I had to write an article at that time that he should run away from the presidential ticket of the APC, that it will destroy the image he has built as one man who voluntarily walked away from power when he thought he lost and it was obvious to him that if he did not walk away, there would be so much bloodshed because the incumbent president had threatened to make the country ungovernable for him. And we have the evidence of Alhaji Kawu Baraje, who was a member of the APC then, that they imported people from the Sahelian countries and who are today the bulwark of the insecurity that we have. If Jonathan had accepted the ticket of the APC, he would have destroyed the reputation he has built. Now, he has become a statesman that everybody must court the way they court Obasanjo, IBB and Abdulsalam. It is by his own comportment that he has shifted from being a drunken fisherman to a statesman that must be consulted.

 

What is your assessment of the Buhari presidency almost eight years after he came to power?

It is one presidency that everybody voted for without knowing what it would do. One presidency that never told us its vision, goal, but we relied on what the advertising agencies said on billboards and it is, therefore, one presidency that has let everybody down. It is a presidency that promised us a refinery per year, but has not even succeeded in doing half a refinery in almost eight years. Buhari is a president that promised not to travel abroad at all, but has spent [months] in hospitals abroad. One presidency that in their banner promised that one naira would be equal to one dollar, but which ended up turning one dollar into N720. One presidency that told us it would fight corruption head-on but under whom the Accountant General has been able to walk away with N80billion.
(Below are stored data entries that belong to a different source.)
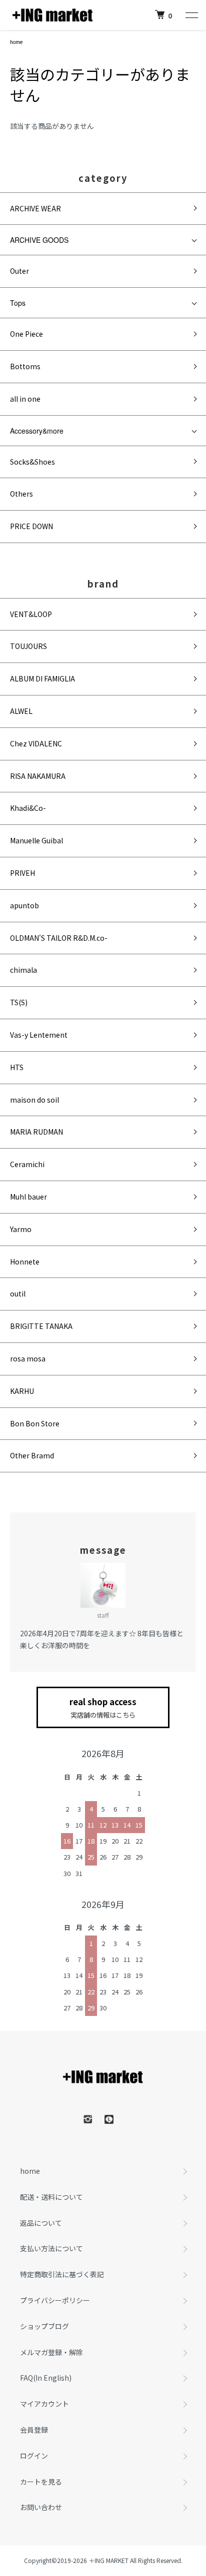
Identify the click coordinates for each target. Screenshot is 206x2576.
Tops (18, 303)
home (16, 41)
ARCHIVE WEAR (35, 208)
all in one (25, 399)
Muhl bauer (28, 1197)
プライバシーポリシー (55, 2300)
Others (21, 494)
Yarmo (21, 1229)
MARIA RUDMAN (36, 1132)
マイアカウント (44, 2404)
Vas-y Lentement (39, 1035)
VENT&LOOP (31, 614)
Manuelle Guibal (36, 840)
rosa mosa (28, 1358)
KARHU (22, 1391)
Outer (19, 271)
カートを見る (41, 2482)
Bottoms (25, 366)
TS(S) (19, 1002)
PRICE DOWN (31, 526)
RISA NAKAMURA (38, 776)
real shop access (103, 1708)
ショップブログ (44, 2326)
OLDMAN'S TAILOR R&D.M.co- (59, 938)
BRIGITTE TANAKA (41, 1326)
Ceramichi (27, 1164)
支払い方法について (51, 2248)
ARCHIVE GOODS (39, 240)
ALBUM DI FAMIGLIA (42, 678)
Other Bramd (32, 1455)
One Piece (26, 334)
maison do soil (34, 1100)
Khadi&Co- (28, 808)
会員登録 (34, 2430)
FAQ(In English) (46, 2378)
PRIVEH (22, 873)
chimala (23, 970)
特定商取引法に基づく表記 (62, 2274)
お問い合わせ (41, 2507)
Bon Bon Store (35, 1423)
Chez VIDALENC (36, 743)
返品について (41, 2223)
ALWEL (21, 711)
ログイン (34, 2456)
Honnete (25, 1262)
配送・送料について (51, 2197)
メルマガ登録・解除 (51, 2352)
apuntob (24, 905)
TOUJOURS (28, 646)
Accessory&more (37, 431)
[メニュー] (191, 15)
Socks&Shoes (32, 462)
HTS (17, 1067)
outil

One presidency that promised it would fight insecurity and even said it has technically defeated Boko Haram only to admit that ISWAP has taken over, such that even in far away Owo in Ondo State they could strike on a Sunday. So everything the Buhari presidency promised Nigeria, it has failed to deliver. The only thing that has not failed is that people think that the person of Buhari is not corrupt and we have not found any evidence that he is personally corrupt. But we have found evidence that he is unable to manage the economy, leaving for us N41trillion debt and we are going to spend N18.6 billion daily as subsidy for petroleum products when they told us it was a scam during the Jonathan years. Why is that scam going to gulp so much on a daily basis? So, Buhari has let us down. This is a president who set up the Nasir el-Rufai committee to look into the restructuring of the country, but later said he did not understand what restructuring means. So, in every fashion or form, they have not lived up to their promises at all.